I never talk about this. It’s something I’ve buried so deep that I often forget about it, which I’m so thankful for. I have many friends speaking out as the “Me Too” movement has risen to take a stance against sexual harassment and abuse. This is my story…
I was 21. A good girl. The girl who was waiting until she was married to give herself “fully” to the man of her dreams. The girl who was dumped several times because she didn’t “put out”. Not just because that was how I was raised, but because my virginity was something I was in control of. I loved the power and uniqueness it gave me. I remember thinking often, “I’ve waited this long, I can wait until I meet ‘the one'”. I was far from a prude, I just knew what I wanted…and that was to wait.
It was New Years Eve and a childhood friend of mine, we’ll call him Joe, was in town from Pennsylvania. I’d had a crush on him since I was 8 years old, but those feelings faded as I grew up and we just enjoyed each other’s friendship. Since he didn’t have many friends in town and was staying with his grandparents, I invited him to a friend’s New Years Eve party with the plan of introducing him to one of my best girlfriends, knowing they would hit it off. Joe fit in perfectly with everyone at the party, he’s always been a social person and was easy to get along with. As midnight approached, we were all pretty tipsy. The drinks and glasses of champagne were flowing freely.
I remember borrowing a friends bathing suit to swim in their indoor pool and after that things get a little blurry for me. I remember laying down in the basement on one of the couches and passing out…when I woke up my entire world was flipped upside down.
[This is where things get a bit graphic] I woke up to a bloody condom next to me, my bathing suit untied, disheveled and barely covering me and Joe laying next to me. I remember running to the bathroom with tears welling up in my eyes, thinking “No. No. Not Joe. He would never do this to me. He knew I was a virgin. We’ve been friends since we were children. He just wouldn’t do this.” As I sat on the toilet, sobbing from pain and heartbreak, I wiped away the blood. After pulling myself together and putting my clothes back on, I walked out into the room where he slept. His boxers were covered in blood. My blood. I wasn’t on my period. My heart sank and I ran to my girlfriends in the other room. Scared because I couldn’t remember anything. Heartbroken because my virginity was gone. Lost because I felt like I’d no longer have anything to offer to my future husband. I have never spoken out or claimed that I was raped. Rape is a scary word, especially for women who aren’t sure. I never accused him…in fact, I gave Joe, in his blood stained jeans and boxers, a ride back to his grandparent’s house the next day. I never talked to him again after that awkward car ride. He never attempted to contact me again.

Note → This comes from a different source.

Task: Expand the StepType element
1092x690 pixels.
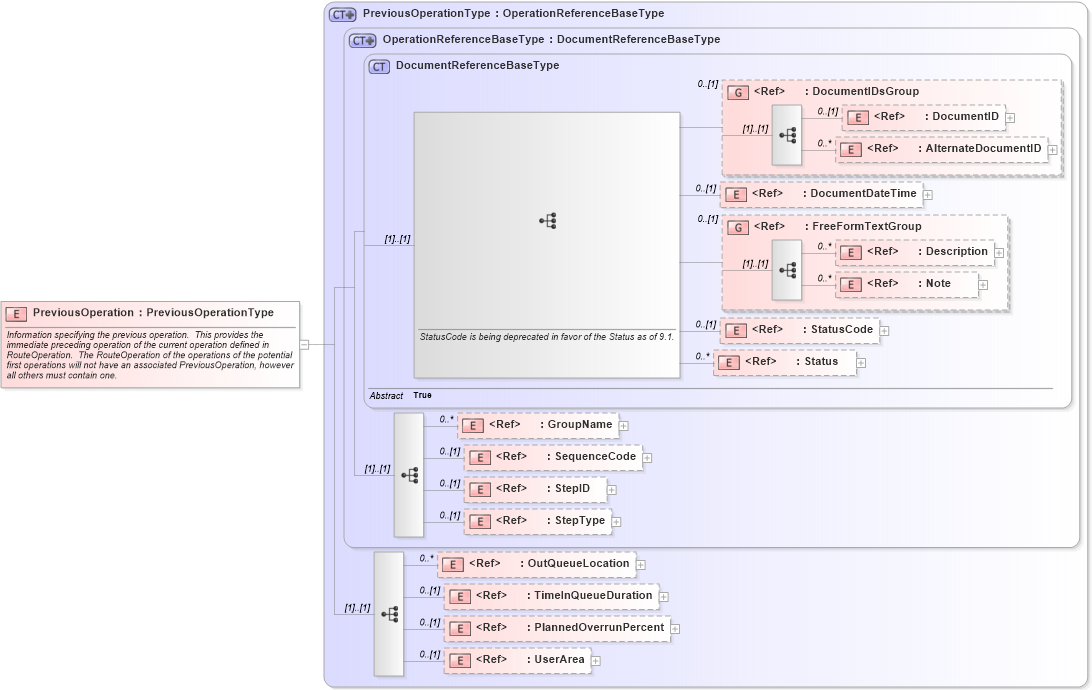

I forgave Joe long ago, not because he asked…just because I couldn’t live with the pain anymore. I’ve heard he’s married now with a daughter. I always wrote off that night, telling myself, “We were both drunk. Maybe I told him I wanted it?” It tore me up inside for years. Years of broken and dysfunctional relationships. Complete desperation for acceptance from the guys I dated. I remember being told “welcome to the club!”, “at least he had the decency to wear a condom” and “well now you might as well sleep with your boyfriend since you aren’t a virgin anymore.”
Today, I am here to say that if you want to wait, WAIT! And if you don’t, your value hasn’t decreased! Your value doesn’t rest in your sexual encounters, wanted or not. You are valuable just the way you are. Beautiful, worthy and precious. 8 years later, I’m engaged to the man of my dreams. He loves me despite my brokenness and insecurities. He embraces me, all of me. Even the dark parts I try to bury deep.